To this end, we introduce the context.Context
class, where users provide data as the primary input to a discovery algorithm. The Context class houses both data, a priori assumptions and other relevant data that may be used in downstream structure learning algorithms.
In this example, we’ll use the context object to specify some fixed edges in the graph.
[4]:
context = make_context().variables(data=data).build()
Run discovery algorithm#
Now we are ready to run the PC algorithm. First, we will show the output of the oracle, which is the best case scenario the PC algorithm can learn given an infinite amount of data.
[14]:
pc = PC(ci_estimator=oracle)
pc.learn_graph(data, context)
The resulting completely partially directed acyclic graph (CPDAG) that is learned is a “Markov equivalence class”, which encodes all the conditional dependences that were learned from the data.
[56]:
graph = pc.graph_
draw(graph, direction='TB')
[56]:
Compare this against the ground truth CPDAG, which should match exactly.
[57]:
draw(ground_truth_cpdag, direction='TB')
[57]:
[58]:
match_directed = nx.is_isomorphic(ground_truth_cpdag.sub_directed_graph(), graph.sub_directed_graph())
match_undirected = nx.is_isomorphic(ground_truth_cpdag.sub_undirected_graph(), graph.sub_undirected_graph())
print(f'The oracle learned CPDAG via the PC algorithm matches the ground truth in directed edges: {match_directed} \n'
f'and matches the undirected edges: {match_undirected}')

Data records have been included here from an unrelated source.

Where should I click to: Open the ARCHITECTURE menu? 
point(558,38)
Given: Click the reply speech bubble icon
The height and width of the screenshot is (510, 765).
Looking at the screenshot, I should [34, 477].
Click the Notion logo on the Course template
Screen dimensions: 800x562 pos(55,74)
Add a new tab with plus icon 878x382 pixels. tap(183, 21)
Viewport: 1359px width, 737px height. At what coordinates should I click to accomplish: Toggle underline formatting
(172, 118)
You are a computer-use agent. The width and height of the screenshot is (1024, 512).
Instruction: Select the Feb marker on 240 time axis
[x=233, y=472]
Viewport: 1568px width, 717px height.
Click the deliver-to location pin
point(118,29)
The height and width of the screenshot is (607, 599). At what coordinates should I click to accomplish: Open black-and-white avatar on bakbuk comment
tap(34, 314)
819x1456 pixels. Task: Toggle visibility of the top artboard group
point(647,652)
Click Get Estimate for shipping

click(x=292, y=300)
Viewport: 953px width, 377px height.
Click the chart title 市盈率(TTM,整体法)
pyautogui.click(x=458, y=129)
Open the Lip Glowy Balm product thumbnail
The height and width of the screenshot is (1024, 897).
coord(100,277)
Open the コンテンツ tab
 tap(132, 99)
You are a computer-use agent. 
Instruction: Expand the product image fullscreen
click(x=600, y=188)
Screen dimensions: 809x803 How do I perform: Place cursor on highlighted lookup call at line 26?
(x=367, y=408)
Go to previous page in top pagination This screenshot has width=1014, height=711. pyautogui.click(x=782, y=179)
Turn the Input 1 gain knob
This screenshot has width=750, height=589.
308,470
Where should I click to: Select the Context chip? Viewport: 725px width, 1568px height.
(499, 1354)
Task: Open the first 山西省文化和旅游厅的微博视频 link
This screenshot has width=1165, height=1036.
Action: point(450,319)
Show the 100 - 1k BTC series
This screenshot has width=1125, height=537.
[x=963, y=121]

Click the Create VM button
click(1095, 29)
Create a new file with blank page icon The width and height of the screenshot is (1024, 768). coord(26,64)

The oracle learned CPDAG via the PC algorithm matches the ground truth in directed edges: True
and matches the undirected edges: True
Now, we will show the output given a real CI test, which performs CI hypothesis testing to determine CI in the data. Due to finite data and the presence of noise, there is always a possibility that the CI test makes a mistake. In order to maximize the chances that the graph is correct, you want to ensure that the CI test you are using matches the assumptions you have on your data.
For example, the G^2 binary test is a well-suited test for binary data, which we validated is the type of data we have for the ASIA dataset.
[9]:
ci_estimator = GSquareCITest(data_type="binary")
pc = PC(ci_estimator=ci_estimator, alpha=0.05)
[10]:
pc.learn_graph(data, context)
[11]:
graph = pc.graph_
draw(graph, direction='TB')
[11]:
The resulting graph captures some of the graph but not all of it. The problem here is a violation of the faithfulness assumption; e.g. in the Asia data, it is very hard to detect the edge between E and X. This highlights a common problem with causal discovery, where the inability to detect certain edges may lead to incorrect orientations.
Beyond faithfulness violations, in general causal discovery algorithms struggle when there is no user-provided causal knowledge to constrain the problem. A core philosophy of dodiscovery is that causal domain knowledge should be provided to constrain the problem, and providing it should be easy. For example, for this data, we know that smoking (S) causes both lung cancer (L) and bronchitis (B) and not the other way around.
References#
Lauritzen S, Spiegelhalter D (1988). “Local Computation with Probabilities on Graphical Structures and their Application to Expert Systems (with discussion)”. Journal of the Royal Statistical Society: Series B, 50(2):157–224.